対して目的の商品だけパパッと買い物できればいいという男性(どちらかというと年配者)は、amazonを好んで利用する傾向にある。amazonは全ての品をamazonが管理しているわけではなく、amazonマーケットプレイスと呼ばれる一般事業者向けの出店サービスもあるので、男性向け商品を扱っているならamazonへの出店も検討したい。

ターゲットとするお客様の層に合わせて、出店するモールを選んでいくのも一つの手だ。

 

出店にかかる費用をかけたくない

 出店にかかる費用をかけたくない

資金に余裕がなく、少しでも安くネットショップを始めたいという方は、独自ドメインでの出店を検討していくとよい。現在はネットショップシステムの制作を高いお金をかけて制作会社に依頼しなくとも、高機能なショップシステムをレンタルという形で利用できる。

カラーミーショップやショップサーブといったASP型ネットショップを利用すれば、月額数千円の費用で、独自ドメインのオリジナルショップを開業することが可能だ。売上金に対する手数料も発生しないため、どれだけ商品が売れたとしても、定額費用だけで済んでしまうのは嬉しい。

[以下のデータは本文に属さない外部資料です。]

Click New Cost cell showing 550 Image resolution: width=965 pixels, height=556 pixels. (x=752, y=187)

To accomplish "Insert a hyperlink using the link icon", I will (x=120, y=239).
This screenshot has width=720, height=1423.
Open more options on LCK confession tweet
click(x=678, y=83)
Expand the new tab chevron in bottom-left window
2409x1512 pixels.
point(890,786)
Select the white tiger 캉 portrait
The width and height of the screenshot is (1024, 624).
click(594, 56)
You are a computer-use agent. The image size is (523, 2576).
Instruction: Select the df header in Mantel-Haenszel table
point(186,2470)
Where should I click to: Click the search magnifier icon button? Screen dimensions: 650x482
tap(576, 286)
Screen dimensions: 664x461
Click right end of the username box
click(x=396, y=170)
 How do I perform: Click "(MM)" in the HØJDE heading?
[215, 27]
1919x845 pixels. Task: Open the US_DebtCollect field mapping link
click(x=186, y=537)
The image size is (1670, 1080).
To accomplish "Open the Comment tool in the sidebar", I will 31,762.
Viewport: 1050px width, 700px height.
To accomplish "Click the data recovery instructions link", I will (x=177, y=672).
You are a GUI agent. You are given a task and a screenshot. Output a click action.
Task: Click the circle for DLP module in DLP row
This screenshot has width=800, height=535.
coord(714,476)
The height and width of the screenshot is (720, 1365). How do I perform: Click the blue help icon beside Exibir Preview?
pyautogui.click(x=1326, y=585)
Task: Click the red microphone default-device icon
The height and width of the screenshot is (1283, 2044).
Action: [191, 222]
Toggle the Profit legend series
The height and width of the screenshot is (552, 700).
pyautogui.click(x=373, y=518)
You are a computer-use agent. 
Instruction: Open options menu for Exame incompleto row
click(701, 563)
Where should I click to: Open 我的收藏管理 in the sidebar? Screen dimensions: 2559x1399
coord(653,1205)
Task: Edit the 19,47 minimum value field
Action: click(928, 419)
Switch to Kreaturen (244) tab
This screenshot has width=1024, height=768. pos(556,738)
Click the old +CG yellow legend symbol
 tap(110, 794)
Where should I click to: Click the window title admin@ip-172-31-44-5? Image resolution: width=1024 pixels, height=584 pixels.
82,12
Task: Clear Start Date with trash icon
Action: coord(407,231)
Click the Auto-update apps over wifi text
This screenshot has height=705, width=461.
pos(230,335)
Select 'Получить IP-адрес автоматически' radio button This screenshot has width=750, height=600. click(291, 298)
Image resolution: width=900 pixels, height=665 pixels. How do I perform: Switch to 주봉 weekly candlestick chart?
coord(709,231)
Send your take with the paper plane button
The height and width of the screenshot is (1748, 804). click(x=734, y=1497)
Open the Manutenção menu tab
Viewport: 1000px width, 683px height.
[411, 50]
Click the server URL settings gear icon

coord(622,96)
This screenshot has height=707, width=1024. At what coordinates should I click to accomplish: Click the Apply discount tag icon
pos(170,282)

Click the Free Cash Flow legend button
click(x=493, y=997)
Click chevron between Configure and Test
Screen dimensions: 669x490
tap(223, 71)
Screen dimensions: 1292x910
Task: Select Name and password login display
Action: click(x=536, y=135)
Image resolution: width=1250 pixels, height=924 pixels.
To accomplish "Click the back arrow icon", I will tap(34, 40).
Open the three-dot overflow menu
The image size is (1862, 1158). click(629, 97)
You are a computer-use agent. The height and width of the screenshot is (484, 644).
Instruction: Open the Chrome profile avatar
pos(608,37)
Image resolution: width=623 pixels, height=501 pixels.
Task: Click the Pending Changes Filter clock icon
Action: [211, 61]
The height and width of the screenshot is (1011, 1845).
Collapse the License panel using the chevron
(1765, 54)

開業にかかる費用を抑えられる分、仕入れに費用をかけたり、開業後の厳しい期間を乗り切るための生活費に回すことができる。

 

初期費用0円で開業することも可能

ASP型のネットショップは毎月ショップシステムをレンタルするのに月額費用が発生するが、月額費用・初期費用すらかけることなくネットショップを開業することも可能だ。その方法は以下に挙げる二点。

  • BASEを利用する
  • オープンソースを利用する

BASEとはネットショップを無料で開業できる、今までの常識を覆すような驚愕サービスの一つ。クレジットカードの導入すら費用が発生しない(決済手数料は別途発生する)。さらに「ネットショップの作成が、今までで一番簡単に。」というコピーの通り、出店作業をいとも簡単に行えることができる。ものの30分もあれば、自分だけのネットショップが完成する。

オープンソースとは、誰もが自由に無料で使えるシステムのことであり、オープンソースでネットショップを出店するなら、EC-CUBEやwordpressを利用するのが現在最もポピュラーな手段である。特にEC-CUBEはネットショップ専用として生まれたシステムのため、使い勝手も良くおすすめ。

BASEやオープンソースといった無料開業サービスは以下の記事を参考にしてほしい。

 

ノウハウが足りないなら

ノウハウが足りないなら

弊社でも当サイトにて数々のネットショップ運営ノウハウを書いているように、売れるお店にしていくには、ある程度のノウハウと呼ばれるような知識が必要になる。やみくもに運営して繁盛店を生み出せるほど簡単ではなく、そのノウハウは実店舗運営のそれともまた異なる。

ただしモール系ではお客様自体がモール内に滞在してるため、これといったノウハウを必要としなくても、商品力が高ければ売れることも多い。(ただしモール内に競合店舗が多い場合はそれなりの戦略も必要になるが…)

特に独自ドメインの場合は、そうしたノウハウがないと運営していくのは非常に厳しい。お客様を集めるための術や、コンバージョンさせるための術を知らなければ、いつまでたっても「売上が上がらない…」と落胆の声が漏れるばかりになってしまう。

 

楽天市場ならECコンサルタントがつく

楽天市場に出店すると、店舗専門のコンサルタントが付くという。そう聞くと非常に有益なことのように思えるが、その実態は「1人のコンサルタントが100店舗を同時にコンサルする」とか「コンサルとは名ばかりで、モール内に出稿する広告営業ばかり」という、よろしくない噂も耳にする。

実際に1人で100店舗も見ているのが本当であれば、1店舗にかける時間なんてほんのわずかだ。的を得たコンサルができるわけもない。売上げを出せる店舗や、広告をよく買ってくれるお客様を優先してアドバイスをしている可能性もいなめない。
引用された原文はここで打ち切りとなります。